Przeczytaj więcej od Sky News:
Planowanie amerykańskich przepisów w Wielkiej Brytanii wśród napięć Iranu
Putin mówi, że „Ukraina jest nasza” i zagraża uderzeniu nuklearnym
Sekretarz stanu USA Marco Rubio naciska na wydalenie pana Khalila z Ameryki, ponieważ twierdzi, że jego ciągła obecność może zaszkodzić polityce zagranicznej.
Administracja Trumpa twierdzi, że osoby niebędące komizmami, którzy biorą udział w protestach pro-palestyńskich, powinni zostać deportowane, ponieważ uważa protesty za antysemickie.
Grupy ds.
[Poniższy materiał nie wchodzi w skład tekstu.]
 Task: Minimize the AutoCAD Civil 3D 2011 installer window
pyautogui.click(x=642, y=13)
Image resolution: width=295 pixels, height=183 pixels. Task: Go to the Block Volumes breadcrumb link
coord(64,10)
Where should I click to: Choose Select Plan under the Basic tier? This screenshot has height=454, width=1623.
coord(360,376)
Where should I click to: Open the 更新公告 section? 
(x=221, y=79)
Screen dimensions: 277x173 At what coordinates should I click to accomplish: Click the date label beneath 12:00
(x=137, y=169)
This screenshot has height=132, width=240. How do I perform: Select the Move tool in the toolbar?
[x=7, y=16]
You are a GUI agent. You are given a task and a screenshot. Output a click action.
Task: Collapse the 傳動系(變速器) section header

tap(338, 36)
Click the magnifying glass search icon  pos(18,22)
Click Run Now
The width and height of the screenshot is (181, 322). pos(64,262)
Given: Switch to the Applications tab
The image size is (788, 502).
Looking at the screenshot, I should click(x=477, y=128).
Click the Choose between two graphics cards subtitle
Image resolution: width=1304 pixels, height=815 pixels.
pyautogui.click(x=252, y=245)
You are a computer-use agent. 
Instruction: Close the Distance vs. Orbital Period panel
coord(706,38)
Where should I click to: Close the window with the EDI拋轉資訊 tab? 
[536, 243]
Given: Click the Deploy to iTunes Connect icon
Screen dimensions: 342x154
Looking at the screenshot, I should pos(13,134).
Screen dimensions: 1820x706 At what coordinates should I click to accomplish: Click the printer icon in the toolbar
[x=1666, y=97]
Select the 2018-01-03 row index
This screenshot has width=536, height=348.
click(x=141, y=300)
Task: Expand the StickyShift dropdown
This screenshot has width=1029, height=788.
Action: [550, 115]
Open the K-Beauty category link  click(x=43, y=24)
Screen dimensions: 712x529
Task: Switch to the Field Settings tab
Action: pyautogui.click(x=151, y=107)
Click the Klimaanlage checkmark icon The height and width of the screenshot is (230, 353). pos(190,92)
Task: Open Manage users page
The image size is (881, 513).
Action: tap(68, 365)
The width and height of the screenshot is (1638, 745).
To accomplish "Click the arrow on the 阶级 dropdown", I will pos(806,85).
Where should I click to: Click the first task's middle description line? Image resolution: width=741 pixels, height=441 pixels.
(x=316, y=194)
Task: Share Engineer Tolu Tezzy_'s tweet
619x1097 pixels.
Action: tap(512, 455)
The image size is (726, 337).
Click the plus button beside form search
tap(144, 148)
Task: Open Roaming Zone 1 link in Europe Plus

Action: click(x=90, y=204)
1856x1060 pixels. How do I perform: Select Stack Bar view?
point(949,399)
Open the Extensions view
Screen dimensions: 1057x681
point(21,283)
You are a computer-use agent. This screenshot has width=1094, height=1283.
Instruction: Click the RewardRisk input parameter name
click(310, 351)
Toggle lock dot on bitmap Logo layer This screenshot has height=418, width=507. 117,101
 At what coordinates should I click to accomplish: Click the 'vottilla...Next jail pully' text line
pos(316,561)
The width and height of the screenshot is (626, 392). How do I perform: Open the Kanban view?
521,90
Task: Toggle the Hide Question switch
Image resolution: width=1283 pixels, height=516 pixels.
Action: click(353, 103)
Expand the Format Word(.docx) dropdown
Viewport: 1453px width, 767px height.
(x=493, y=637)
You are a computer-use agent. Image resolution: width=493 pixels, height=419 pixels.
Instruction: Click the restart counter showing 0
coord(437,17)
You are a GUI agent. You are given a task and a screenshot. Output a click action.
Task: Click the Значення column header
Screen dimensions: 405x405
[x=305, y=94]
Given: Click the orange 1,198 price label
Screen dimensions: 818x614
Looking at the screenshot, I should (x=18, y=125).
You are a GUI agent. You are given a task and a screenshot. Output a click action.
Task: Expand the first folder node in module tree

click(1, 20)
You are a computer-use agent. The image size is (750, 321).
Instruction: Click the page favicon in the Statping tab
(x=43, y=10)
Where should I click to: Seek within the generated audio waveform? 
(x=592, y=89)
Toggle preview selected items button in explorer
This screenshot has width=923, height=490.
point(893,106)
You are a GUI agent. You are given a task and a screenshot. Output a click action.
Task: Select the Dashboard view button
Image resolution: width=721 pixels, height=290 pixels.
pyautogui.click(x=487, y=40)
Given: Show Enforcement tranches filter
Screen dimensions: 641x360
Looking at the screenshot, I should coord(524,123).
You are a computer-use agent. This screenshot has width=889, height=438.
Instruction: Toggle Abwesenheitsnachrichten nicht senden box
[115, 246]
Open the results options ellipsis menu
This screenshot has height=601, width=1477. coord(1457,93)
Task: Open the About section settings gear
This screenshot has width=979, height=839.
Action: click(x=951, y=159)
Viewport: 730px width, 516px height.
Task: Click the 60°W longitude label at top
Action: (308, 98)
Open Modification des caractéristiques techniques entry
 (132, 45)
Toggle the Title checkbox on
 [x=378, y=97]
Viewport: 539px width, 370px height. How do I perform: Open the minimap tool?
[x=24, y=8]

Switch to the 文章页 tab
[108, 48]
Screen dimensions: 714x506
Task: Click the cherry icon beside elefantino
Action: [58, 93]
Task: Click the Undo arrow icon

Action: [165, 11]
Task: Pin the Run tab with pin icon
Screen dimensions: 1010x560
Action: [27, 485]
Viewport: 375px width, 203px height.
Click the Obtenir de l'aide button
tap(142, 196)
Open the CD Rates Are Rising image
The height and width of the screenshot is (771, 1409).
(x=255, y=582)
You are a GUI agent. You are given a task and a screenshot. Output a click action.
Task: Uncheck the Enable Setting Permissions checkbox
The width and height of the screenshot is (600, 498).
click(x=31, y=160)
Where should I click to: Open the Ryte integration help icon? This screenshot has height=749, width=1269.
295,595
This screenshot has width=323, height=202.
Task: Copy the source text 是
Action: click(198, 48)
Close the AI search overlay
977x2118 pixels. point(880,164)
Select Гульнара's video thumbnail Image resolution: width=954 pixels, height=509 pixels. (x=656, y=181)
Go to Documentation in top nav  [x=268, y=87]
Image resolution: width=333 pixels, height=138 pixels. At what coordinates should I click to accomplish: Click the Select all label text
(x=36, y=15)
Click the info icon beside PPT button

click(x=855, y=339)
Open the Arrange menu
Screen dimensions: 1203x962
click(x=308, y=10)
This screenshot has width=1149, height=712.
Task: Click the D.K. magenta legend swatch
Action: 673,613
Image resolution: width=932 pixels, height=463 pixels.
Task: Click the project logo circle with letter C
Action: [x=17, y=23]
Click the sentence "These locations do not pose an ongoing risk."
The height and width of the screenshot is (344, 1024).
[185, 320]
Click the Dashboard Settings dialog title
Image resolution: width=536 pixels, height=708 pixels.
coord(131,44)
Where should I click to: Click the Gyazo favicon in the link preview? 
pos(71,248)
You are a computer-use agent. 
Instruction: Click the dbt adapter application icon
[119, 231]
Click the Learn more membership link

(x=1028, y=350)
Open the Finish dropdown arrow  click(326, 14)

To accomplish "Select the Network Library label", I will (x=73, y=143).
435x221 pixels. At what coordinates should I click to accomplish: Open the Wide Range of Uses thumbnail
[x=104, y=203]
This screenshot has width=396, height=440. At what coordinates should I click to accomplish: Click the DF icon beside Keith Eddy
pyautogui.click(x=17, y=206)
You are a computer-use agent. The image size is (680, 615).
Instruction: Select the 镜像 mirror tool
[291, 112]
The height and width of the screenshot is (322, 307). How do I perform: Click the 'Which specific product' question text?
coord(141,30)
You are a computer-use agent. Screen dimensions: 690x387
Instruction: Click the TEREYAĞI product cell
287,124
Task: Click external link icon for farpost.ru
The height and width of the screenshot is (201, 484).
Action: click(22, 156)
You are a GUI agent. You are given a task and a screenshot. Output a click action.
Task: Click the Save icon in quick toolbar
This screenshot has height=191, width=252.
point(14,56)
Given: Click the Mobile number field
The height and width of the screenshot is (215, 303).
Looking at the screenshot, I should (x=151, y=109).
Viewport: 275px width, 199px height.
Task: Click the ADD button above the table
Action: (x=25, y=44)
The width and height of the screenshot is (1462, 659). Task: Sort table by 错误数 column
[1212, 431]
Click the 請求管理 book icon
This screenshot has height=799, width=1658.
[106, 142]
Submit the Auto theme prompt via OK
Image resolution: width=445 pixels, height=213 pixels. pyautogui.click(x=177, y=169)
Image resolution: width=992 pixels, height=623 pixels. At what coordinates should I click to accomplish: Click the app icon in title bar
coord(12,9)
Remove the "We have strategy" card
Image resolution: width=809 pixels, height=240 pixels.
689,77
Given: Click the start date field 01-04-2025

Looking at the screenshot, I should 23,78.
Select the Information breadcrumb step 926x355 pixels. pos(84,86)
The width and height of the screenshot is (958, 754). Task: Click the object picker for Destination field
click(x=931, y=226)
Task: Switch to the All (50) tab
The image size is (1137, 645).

Praw obywatelskich, takie jak Amerykańsko-arabski Komitet Antydyskryminacyjny (ADC), który pozywa administrację, argumentują to, że łączy to antysemityzm z krytyką Izraela w celu uciszczenia sprzeciwu.
Sędzia Farbiary orzekł, że rząd nie może deportować pana Khalila na tej podstawie, że jego obecność może podważyć politykę zagraniczną, ale może kontynuować deportację w związku z zarzutami, że kłamał na jego złożeniu na zielonej karcie.
Pan Khalil kwestionuje te zarzuty.
Musiał zrezygnować z paszportu, ale odzyska swoją zieloną kartę i otrzyma oficjalne dokumenty zezwalające na ograniczone podróże w kraju, w tym w Nowym Jorku i Michigan na odwiedzenie rodziny, New Jersey i Luizjany w sprawie wystąpień sądowych i Waszyngtonu na lobby Kongresu.
Decyzja sędziego Farbiary pojawia się po tym, jak kilku innych studentów skierowanych do ich aktywizmu zostało zwolnionych z aresztu, w tym innego byłego palestyńskiego studenta w Columbia, Mohsen Mahdawi; Student Uniwersytetu Tufts, Rumeysa Ozturk; oraz uczony Georgetown University, Badar Khan Suri.